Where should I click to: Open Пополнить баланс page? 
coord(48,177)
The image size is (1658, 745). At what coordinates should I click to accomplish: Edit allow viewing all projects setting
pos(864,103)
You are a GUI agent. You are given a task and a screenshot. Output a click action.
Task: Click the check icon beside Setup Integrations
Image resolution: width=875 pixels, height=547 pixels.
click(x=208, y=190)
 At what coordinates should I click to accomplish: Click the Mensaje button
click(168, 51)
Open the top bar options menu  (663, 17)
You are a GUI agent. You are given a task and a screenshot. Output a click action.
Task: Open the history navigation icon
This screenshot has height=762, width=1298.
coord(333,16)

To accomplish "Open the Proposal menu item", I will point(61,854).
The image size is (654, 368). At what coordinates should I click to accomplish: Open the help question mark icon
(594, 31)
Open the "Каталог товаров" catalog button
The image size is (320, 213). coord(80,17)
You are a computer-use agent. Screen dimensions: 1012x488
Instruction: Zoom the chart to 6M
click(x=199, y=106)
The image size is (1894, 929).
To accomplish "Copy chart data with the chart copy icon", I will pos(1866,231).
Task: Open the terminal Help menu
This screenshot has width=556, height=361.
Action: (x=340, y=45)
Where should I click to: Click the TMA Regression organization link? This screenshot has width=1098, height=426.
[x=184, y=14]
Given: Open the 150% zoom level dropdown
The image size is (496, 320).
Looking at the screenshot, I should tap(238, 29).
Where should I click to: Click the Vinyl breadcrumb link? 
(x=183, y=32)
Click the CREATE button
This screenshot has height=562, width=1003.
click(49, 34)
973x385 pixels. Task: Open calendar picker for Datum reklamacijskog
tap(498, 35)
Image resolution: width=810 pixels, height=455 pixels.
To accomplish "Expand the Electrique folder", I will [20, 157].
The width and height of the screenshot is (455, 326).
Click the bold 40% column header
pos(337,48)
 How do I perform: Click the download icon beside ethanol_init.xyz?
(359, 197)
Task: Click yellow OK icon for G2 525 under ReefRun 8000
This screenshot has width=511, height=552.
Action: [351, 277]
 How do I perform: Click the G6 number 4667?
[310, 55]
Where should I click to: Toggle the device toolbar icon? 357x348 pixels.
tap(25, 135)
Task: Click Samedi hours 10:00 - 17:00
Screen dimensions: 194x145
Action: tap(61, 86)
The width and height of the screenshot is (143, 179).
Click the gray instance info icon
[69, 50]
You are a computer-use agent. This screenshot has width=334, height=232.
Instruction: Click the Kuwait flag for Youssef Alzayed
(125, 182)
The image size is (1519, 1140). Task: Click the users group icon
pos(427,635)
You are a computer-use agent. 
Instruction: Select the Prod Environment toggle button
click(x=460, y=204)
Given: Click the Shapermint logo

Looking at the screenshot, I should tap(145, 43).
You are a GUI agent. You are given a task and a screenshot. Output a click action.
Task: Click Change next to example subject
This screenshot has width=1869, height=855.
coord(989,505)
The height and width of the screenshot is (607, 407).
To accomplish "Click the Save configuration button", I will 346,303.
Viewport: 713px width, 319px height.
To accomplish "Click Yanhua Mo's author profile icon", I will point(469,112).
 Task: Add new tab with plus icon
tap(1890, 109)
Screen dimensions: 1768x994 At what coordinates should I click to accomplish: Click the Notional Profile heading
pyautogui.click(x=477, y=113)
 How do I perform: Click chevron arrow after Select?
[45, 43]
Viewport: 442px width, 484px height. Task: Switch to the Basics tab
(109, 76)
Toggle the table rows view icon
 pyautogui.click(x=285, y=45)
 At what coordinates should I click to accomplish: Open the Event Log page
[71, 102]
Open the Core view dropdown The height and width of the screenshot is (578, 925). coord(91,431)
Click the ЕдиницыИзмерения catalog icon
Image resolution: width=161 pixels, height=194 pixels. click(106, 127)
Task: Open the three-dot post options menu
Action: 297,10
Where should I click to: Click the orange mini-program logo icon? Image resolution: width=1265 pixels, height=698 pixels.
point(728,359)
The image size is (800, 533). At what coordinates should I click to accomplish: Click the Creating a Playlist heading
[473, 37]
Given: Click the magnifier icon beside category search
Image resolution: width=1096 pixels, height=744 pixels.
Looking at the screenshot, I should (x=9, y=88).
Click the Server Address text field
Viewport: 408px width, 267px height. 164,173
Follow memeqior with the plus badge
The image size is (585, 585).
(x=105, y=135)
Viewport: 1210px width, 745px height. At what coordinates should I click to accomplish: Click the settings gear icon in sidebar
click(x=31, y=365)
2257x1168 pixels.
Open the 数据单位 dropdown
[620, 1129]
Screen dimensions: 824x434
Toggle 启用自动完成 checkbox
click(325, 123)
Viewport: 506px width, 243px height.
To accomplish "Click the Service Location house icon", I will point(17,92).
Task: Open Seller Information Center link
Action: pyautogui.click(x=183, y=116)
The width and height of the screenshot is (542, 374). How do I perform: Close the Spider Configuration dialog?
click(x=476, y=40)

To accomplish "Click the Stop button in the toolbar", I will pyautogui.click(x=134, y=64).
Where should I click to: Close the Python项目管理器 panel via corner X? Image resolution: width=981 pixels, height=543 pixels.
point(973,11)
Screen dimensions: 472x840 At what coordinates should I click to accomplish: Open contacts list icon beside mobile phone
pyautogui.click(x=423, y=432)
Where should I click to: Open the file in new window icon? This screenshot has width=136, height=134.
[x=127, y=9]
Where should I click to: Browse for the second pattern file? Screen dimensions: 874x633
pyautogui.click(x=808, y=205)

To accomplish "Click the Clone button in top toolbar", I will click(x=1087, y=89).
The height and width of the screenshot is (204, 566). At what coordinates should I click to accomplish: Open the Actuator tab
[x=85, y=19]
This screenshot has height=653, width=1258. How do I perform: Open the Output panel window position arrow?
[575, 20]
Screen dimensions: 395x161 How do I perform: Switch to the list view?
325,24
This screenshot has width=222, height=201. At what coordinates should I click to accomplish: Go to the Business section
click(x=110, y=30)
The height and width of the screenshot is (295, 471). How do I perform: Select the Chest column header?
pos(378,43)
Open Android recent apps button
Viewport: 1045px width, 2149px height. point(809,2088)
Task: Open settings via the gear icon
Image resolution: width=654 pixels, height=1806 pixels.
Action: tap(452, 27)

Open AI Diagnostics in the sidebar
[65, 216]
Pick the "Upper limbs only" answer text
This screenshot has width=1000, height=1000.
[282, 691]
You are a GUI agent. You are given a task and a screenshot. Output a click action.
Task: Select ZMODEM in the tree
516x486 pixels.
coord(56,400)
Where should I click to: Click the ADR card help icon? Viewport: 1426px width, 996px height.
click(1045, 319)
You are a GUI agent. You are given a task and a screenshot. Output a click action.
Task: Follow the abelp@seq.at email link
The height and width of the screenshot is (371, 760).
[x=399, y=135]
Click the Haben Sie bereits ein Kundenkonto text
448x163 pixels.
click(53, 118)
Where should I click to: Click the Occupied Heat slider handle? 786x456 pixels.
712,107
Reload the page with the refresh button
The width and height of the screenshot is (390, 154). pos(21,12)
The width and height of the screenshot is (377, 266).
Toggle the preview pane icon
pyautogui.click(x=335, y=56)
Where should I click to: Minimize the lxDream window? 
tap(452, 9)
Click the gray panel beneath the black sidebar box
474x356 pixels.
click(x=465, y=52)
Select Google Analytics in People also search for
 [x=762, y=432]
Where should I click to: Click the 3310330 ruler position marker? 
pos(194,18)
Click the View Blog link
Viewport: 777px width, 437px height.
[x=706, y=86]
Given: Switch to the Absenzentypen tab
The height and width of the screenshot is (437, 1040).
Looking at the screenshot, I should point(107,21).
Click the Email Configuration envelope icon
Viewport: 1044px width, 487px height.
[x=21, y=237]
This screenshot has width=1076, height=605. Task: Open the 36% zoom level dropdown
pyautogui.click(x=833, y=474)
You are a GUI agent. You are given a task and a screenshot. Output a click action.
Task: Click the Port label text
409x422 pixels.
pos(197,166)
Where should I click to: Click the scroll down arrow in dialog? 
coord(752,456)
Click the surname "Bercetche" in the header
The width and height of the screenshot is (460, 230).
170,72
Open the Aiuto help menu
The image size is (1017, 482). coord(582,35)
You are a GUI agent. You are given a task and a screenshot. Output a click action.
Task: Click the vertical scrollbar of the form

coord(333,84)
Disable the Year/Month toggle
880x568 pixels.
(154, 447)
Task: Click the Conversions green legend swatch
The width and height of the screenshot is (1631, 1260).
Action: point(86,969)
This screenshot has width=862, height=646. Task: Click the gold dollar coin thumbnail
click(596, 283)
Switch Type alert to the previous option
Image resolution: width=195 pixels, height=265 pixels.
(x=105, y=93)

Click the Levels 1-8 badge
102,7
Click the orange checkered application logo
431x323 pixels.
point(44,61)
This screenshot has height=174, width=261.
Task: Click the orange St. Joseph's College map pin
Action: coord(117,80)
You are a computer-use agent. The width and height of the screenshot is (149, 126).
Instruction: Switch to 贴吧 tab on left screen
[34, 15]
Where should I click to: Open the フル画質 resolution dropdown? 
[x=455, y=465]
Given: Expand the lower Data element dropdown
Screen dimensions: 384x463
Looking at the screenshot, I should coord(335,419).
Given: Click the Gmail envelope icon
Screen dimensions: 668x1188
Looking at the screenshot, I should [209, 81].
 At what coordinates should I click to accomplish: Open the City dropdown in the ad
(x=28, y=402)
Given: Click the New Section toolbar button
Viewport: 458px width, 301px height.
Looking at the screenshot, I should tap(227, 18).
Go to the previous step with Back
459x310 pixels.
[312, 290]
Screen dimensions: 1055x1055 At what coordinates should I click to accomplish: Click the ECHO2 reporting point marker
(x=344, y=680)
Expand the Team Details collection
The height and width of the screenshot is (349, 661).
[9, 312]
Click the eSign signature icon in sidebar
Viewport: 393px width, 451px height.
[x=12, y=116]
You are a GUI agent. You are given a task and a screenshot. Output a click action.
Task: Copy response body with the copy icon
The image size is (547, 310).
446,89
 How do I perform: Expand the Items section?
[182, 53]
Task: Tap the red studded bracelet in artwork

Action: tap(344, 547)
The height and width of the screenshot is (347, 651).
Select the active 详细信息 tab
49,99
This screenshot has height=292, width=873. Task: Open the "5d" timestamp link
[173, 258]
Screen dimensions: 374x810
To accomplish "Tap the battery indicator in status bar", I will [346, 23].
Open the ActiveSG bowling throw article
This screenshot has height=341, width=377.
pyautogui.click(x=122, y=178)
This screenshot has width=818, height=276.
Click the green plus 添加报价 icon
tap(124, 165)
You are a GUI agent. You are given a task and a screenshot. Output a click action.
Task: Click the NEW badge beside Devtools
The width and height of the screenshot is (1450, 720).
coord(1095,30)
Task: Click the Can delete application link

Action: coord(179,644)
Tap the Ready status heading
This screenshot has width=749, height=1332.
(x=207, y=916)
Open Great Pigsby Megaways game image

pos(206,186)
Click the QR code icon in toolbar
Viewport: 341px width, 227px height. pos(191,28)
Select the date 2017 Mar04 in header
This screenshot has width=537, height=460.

- **GIVEN PROBLEM**:
Render the items from their first line through the line containing "click(x=208, y=190)", inclusive, as a JSON list of strings, one string per line, with blank lines omitted.

- **RESPONSE FOR THIS EXERCISE**:
[
  "Where should I click to: Open Пополнить баланс page? ",
  "coord(48,177)",
  "The image size is (1658, 745). At what coordinates should I click to accomplish: Edit allow viewing all projects setting",
  "pos(864,103)",
  "You are a GUI agent. You are given a task and a screenshot. Output a click action.",
  "Task: Click the check icon beside Setup Integrations",
  "Image resolution: width=875 pixels, height=547 pixels.",
  "click(x=208, y=190)"
]